By Chris Downing, Director for Accountants & Bookkeepers at Sage

The end of the financial year is still some time off, but the holiday period is an important time of reflection for businesses. After one of the most challenging years on record, the holidays will be a make-or-break opportunity for many. They may need to make difficult decisions and consider new options, including changing their accountants.

However, rather than feeling like they are under the microscope, accountants should see an opportunity. Perhaps now more than ever, clients will be seeking guidance, advice and novel solutions to their problems. Indeed, Sage research shows that client expectations are widening to areas not covered by traditional practices. A combination of new people, processes and technology can help them transform digitally, enabling accountants to create fresh value for their clients during the most important quarter of the year.

Keeping up with the clients: beyond compliance

A good accountant understands their client’s business, exactly what can be claimed as expenditure and what can be done to minimise their tax bill. But a great accountant moves beyond bookkeeping and number-crunching to become a close business partner. They have a 360-degree view of their client’s finances, its compliance requirements, and its overall business goals.

Chris Downing

Chris Downing

To be competitive, an accountant needs to be a trusted advisor, not just on tax and compliance but increasingly on strategy and technology as well. This is especially true at a time when businesses are facing disruption and pressure from all angles. They should be able to closely monitor a client’s finances, warning clients of problems before they arise and discussing opportunities. This requires an in-depth understanding of the business, only gained through data insight and the use of accounting software that quickly collates, integrates and analyses data in separate environments.

In the current climate, agility is also a crucial differentiator. Accountants can’t always predict what clients may need, and the advice they seek will be ever-changing. Protection from late payments could be the topic of client advice for one day, and the next they may want guidance on how a new ecommerce platform could insulate their business from continued, intermittent lockdowns. Being able to roll with the punches, manipulate and analyse client data rapidly to offer timely advice will be key. Yet this isn’t always easy when client data is siloed across different parts of the business.

Fortunately, moving client data to the Cloud can make it far more accessible and easier to analyse. Accountants will be able to access the data in real-time, improving service and the speed of delivery. Cloud accounting tools also make for easier reporting and business planning.

For added agility and process efficiency, accountants should also consider how AI and machine learning tools can automate high-volume, repeatable tasks. Indeed, 69% of accountants believe the adoption of new technologies is integral to success. Robotic process automation can free up precious time by taking over tasks like data input and output, reconciliation, and data quality management. Instead of worrying about the nitty gritty, accountants can focus on being advisors and delivering real value for clients. They’ll also have the time to be truly proactive – something clients appreciate at this time of year when so many are winding down.

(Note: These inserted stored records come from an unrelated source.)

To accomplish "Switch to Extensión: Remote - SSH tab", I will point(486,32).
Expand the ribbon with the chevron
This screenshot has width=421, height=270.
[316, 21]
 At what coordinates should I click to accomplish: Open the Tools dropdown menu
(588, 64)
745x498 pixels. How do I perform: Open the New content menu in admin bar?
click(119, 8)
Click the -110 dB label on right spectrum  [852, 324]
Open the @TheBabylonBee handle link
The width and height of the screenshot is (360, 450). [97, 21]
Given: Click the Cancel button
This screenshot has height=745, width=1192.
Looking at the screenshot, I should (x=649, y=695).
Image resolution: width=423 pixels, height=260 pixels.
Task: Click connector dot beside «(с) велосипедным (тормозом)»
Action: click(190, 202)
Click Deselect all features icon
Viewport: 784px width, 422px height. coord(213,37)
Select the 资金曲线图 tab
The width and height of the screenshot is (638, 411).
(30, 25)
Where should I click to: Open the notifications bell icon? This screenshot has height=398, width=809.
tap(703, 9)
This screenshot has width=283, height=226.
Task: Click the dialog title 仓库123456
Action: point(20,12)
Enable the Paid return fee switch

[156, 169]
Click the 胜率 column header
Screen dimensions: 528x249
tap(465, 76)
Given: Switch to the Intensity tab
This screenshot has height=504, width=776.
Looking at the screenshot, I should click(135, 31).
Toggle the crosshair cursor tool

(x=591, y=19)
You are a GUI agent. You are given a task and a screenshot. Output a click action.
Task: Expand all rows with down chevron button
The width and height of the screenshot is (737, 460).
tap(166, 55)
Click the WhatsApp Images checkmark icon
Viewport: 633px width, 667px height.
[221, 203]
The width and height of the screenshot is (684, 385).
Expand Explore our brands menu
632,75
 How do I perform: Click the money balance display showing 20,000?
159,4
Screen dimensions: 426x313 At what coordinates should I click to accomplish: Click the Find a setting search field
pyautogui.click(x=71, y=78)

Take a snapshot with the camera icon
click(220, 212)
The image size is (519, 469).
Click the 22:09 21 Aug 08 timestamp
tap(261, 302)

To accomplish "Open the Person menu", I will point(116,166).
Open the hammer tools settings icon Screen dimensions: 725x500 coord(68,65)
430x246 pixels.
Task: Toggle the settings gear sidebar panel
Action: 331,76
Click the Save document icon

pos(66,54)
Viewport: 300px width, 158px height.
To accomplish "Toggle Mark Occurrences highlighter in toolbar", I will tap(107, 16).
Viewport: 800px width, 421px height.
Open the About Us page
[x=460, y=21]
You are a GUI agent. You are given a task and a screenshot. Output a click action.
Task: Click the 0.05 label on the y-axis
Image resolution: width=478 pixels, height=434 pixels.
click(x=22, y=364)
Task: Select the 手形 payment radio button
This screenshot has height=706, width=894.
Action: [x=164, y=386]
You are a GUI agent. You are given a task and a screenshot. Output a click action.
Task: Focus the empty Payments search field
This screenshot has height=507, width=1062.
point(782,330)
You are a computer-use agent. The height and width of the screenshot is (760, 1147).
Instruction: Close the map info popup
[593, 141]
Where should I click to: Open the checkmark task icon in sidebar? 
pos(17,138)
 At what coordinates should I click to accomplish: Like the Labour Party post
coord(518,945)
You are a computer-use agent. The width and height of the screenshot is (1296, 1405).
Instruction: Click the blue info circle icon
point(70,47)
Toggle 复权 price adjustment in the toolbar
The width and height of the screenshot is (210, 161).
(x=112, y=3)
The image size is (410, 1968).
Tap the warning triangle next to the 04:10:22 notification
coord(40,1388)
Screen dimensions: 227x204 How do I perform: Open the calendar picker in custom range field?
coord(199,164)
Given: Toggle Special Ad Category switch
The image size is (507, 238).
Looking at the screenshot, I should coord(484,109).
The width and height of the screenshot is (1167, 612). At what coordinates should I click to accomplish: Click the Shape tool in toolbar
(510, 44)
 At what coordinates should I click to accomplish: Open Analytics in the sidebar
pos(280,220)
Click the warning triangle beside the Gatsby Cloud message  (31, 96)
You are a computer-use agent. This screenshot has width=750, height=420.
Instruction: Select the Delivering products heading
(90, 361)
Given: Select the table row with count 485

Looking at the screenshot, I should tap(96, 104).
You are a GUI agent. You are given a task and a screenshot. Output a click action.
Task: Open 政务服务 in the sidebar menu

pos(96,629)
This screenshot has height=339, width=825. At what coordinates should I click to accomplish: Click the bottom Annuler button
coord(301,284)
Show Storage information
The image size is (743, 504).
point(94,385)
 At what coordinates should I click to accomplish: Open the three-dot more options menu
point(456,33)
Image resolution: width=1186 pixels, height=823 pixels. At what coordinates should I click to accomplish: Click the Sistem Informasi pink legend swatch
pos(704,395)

New blood, new possibilities

However, technology is just a tool, an enabler for people to achieve their objectives. Cloud and AI tools can be powerful but only when they are in the rights hands. A firm needs to be built on a foundation of experts, skilled in the areas that clients care most about. If a client is considering the benefits of AI for their business, they’ll want to hear from an AI expert.

As a priority, accountants should seek to diversify their client teams. Traditional accounting skills, tax and compliance knowledge, are still central but they increasingly need to be supplemented by new hard and soft skills. Technological expertise – particularly around AI and digital – should be prized, as well as interpersonal skills. Clients want reassurance and a stronger, consultative relationship, so it’s important that staff master their people skills. To obtain these skillsets, more firms are recruiting outside the industry – 82% say they are open to recruiting candidates without an accounting background, such as project management or client services.

Of course, such skills are in short supply and attracting them to a practice will be a challenge in itself. Ultimately, if accountants want today’s most sought-after skills, their practice has to modernise. Flexible working and integrated collaboration tools aren’t just a nice-to-have, they’re essential to attracting the brightest talent – many of whom are young and entering a world of work that’s digital-first.

There are many things that make a 360-degree accountant. An entrepreneurial mindset, a consultative approach, and a flair for problem-solving to name but a few. With these skills in their back pocket, and aided by cloud-based technologies, accountants will have an impressive overview of their clients, and the agility to adapt to their needs. Ultimately, the most disruptive and competitive practices are the ones who breed innovation with progressive and diverse people. While these accountants respect the existing accountancy model, they aren’t afraid to experiment beyond their comfort zone in order to deliver new services. In a digital-first world, technology is the enabler, but strong client relationships are built by people.